Think about the business plan of a for-profit culture-expansion company. You start with X number of stem cells and your big equipment costs are fixed. Additionally, there are fixed costs in harvesting and establishing an initial cell culture. After that, there are smaller marginal costs in growing the cells to more numbers. Hence, selling cells by 50 or 100 million aliquots means that the more you grow, the higher the profit margin. Hence, if you can keep the cells growing for 4–8 weeks to get a billion, this is the way to maximize the bottom line. However, as the studies above show, it also minimizes the potency of the cells and maximizes the likelihood that the cells will be ineffective.
How Do Our Licensed Cell-Culture Sites Get Rid of This Perverse Incentive?
We have been licensing culture-expansion sites for the last six years, after culturing our first stem cells in 2005–6. We have had sites in China and Grand Cayman, and now we’re expanding to the Middle East, and we will hopefully be back in China soon. We’ve never charged patients based on the number of frozen cells they withdraw from the “bank.” In fact, the more cells you grow, the lower the cost per treatment as there is one fee to take, culture, and reimplant cells. Why? Because we want to align incentives with the patient. We have never advocated for growing cells more than a few weeks as we need to produce the best cells possible that will produce the best treatment possible. Hence, we have zero incentive to grow the cells out for longer periods and make them less potent.
Are There Other Concerns with Growing Older Cells Too Long?
We learned many years ago that a critical step in evaluating cell quality was checking cell genetics.

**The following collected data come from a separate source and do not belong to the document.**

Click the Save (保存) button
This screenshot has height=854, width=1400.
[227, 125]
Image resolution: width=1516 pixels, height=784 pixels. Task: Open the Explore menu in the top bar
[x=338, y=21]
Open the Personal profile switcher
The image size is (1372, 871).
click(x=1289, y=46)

This means that the cells are tested via karyotyping to determine if they have the correct chromosome configuration. It’s a pain in the neck for our licensed sites that grow cells as it adds cost and resources. However, about 2–3% of the time, we detect a sample where even the short-term culture we use will produce abnormal cells. The FDA has also recently brought this up as an issue, largely based on research studies like this one that shows that genetic abnormalities can develop in stem cells in culture.

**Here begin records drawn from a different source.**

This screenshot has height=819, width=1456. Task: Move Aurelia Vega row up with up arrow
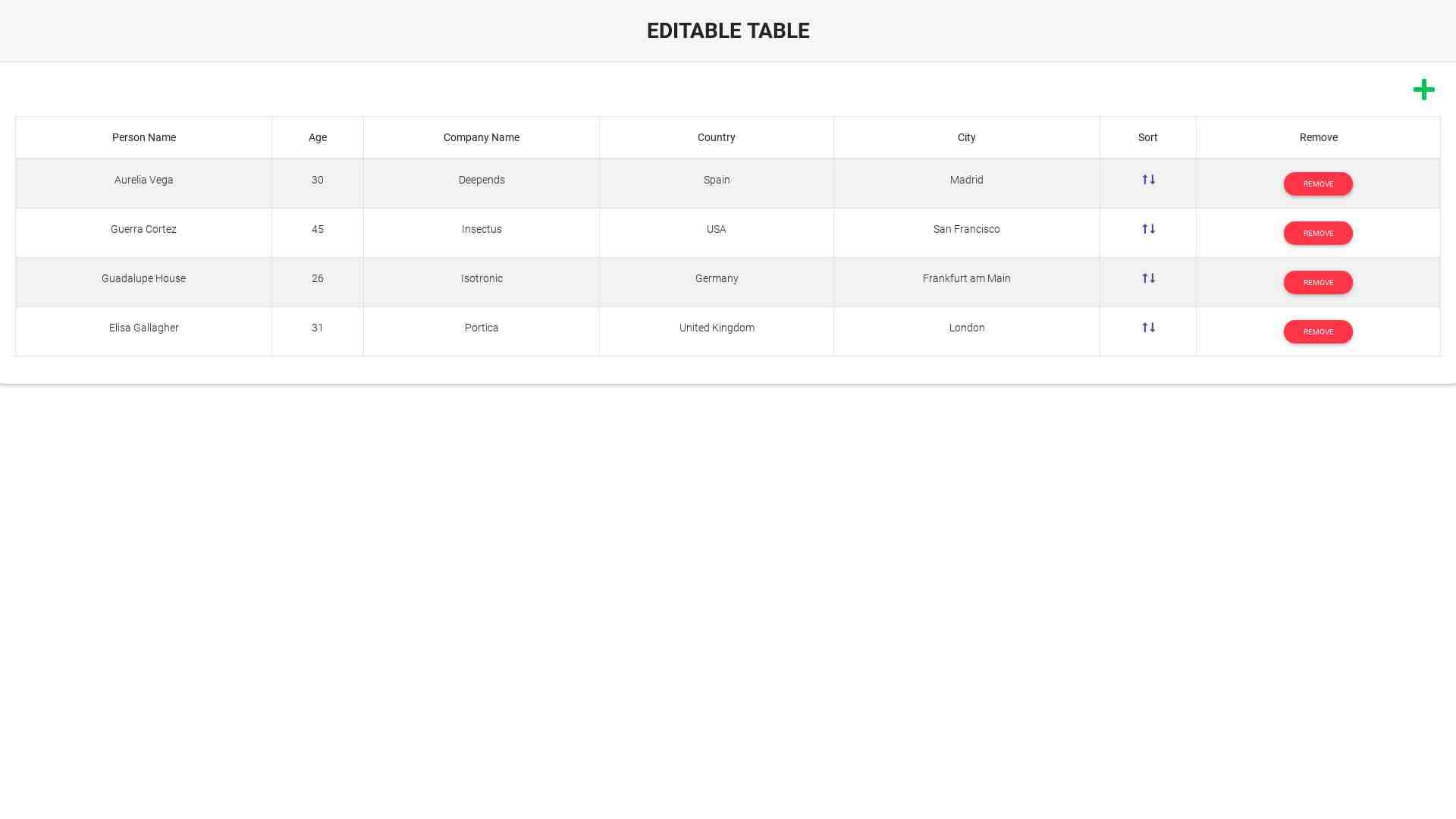tap(1144, 180)
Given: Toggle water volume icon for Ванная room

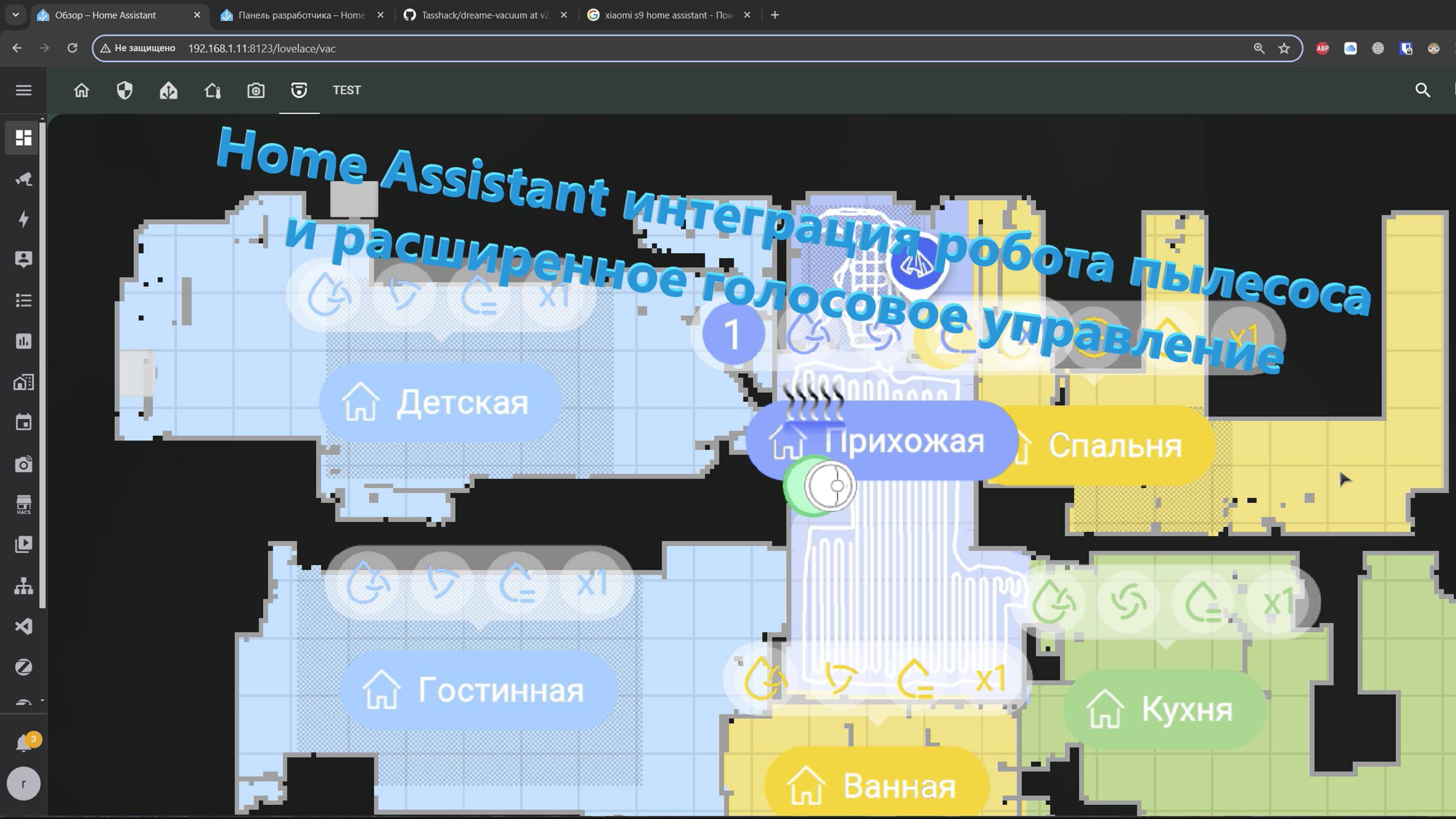Looking at the screenshot, I should click(x=915, y=678).
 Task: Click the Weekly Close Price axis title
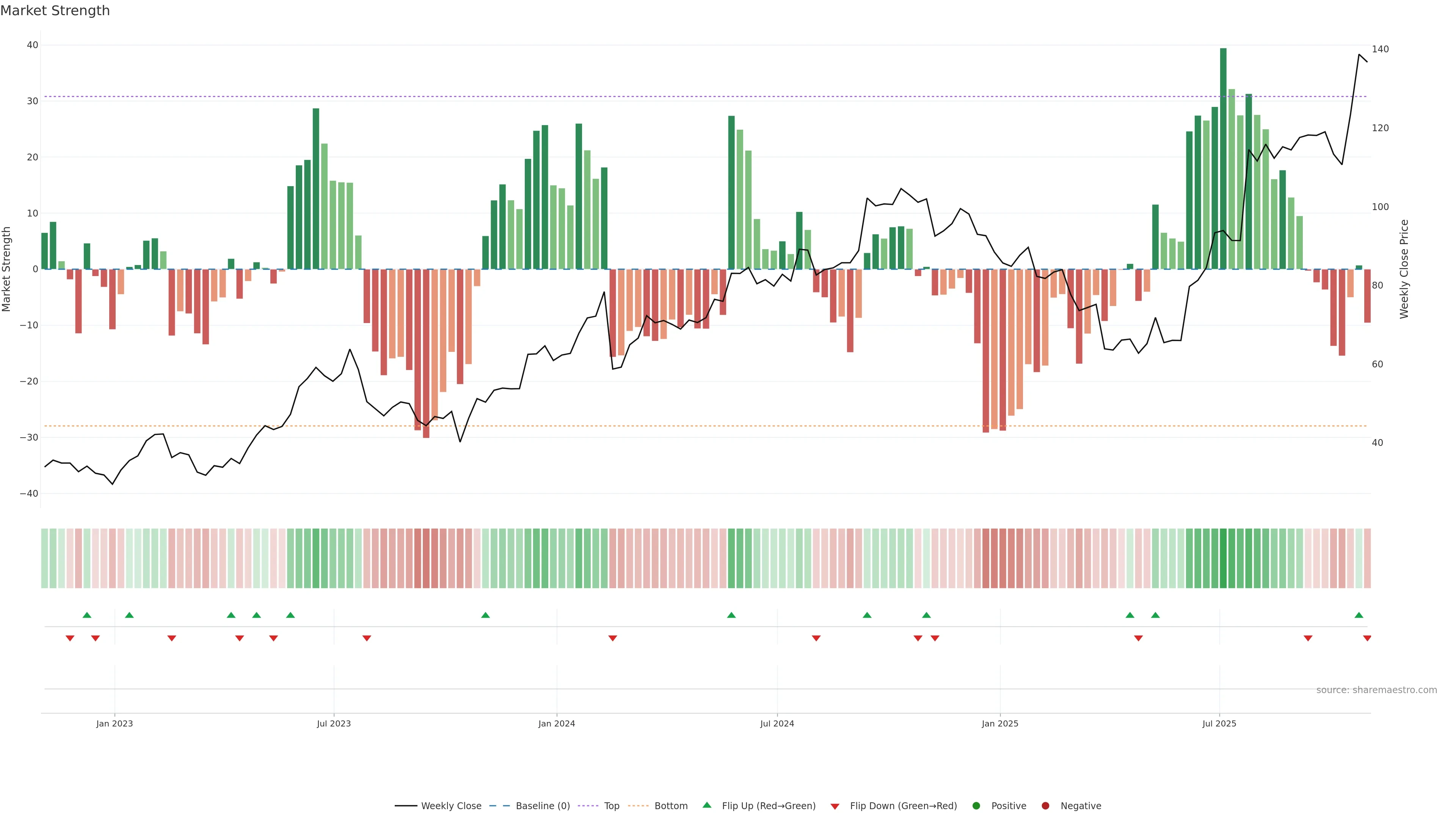click(1404, 269)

Genetic testing is always missing from every commercial cell bank that I have observed selling culture-expanded cells whether it be here or ex-U.S. This safeguard is certainly lacking in the American CryoStem project I blogged about this week, and it’s missing from European and Latin American outfits as well. This is scary, as given how long these cells are being grown, it’s likely that a significant number of samples are being sold back to patients with severe genetic abnormalities.
The upshot? Becoming an educated consumer of culture expanded stem cell products would seem to be a good thing in this new antiregulatory cycle. Whether any of the new US culture-expansion stem cell schemes will survive the year is doubtful, but if they do, making sure that doctors and patients understand that growing cells to get the most possible is often a net negative for the purchaser while a huge boon to the grower!